FDA would be acting arbitrarily and capriciously if it applied a lower standard to switches initiated by the agency itself or by third parties than it applies when an NDA sponsor seeks such action.   Forced switches also would alter revenue streams and expose manufacturers to different product-liability risks than anticipated when they planned their research investments. 

            There are good reasons to retain the process that has been of great benefit  to FDA, industry, and the public for many years.  It is the process most likely to generate the needed data and to ensure that only drugs that are actually safe for over-the-counter use can be obtained without a prescription.  Switches based on  insufficient data could put the public at risk.  In fact, the one time FDA initiated a switch without the active support of the NDA holder - for a bronchodilator almost 20 years ago - the agency quickly rescinded its decision after receiving numerous adverse comments.      

If third parties were allowed to initiate switches, moreover, there likely would be an outpouring of such requests - and it would be difficult, if not impossible, for FDA to control the process and decide who should and should not be permitted to seek these changes. 

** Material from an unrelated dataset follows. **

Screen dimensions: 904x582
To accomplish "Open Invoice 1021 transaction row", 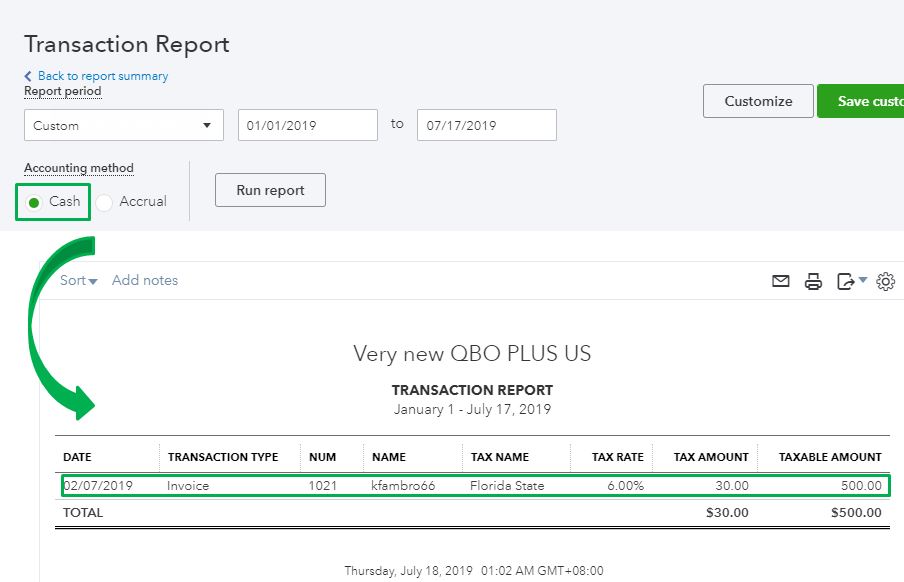I will click(476, 486).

FDA certainly plays a critical role in the drug-development process in general and in switching drugs in particular.  If the agency believes that a drug is an appropriate candidate to be switched, it can consult with the NDA holder to determine whether there is an interest in such a change and in developing a study program to support an application for a switch.  Industry has long cooperated with FDA on issues of mutual interest and is ready to do the same on this important issue.  But forced switches would be unprecedented, would violate the rights of NDA holders, and could be detrimental to public health.    

              This concludes my written testimony.  I would be pleased to answer any questions or to supply any additional materials requested by Members or Committee staff on these or any other issues.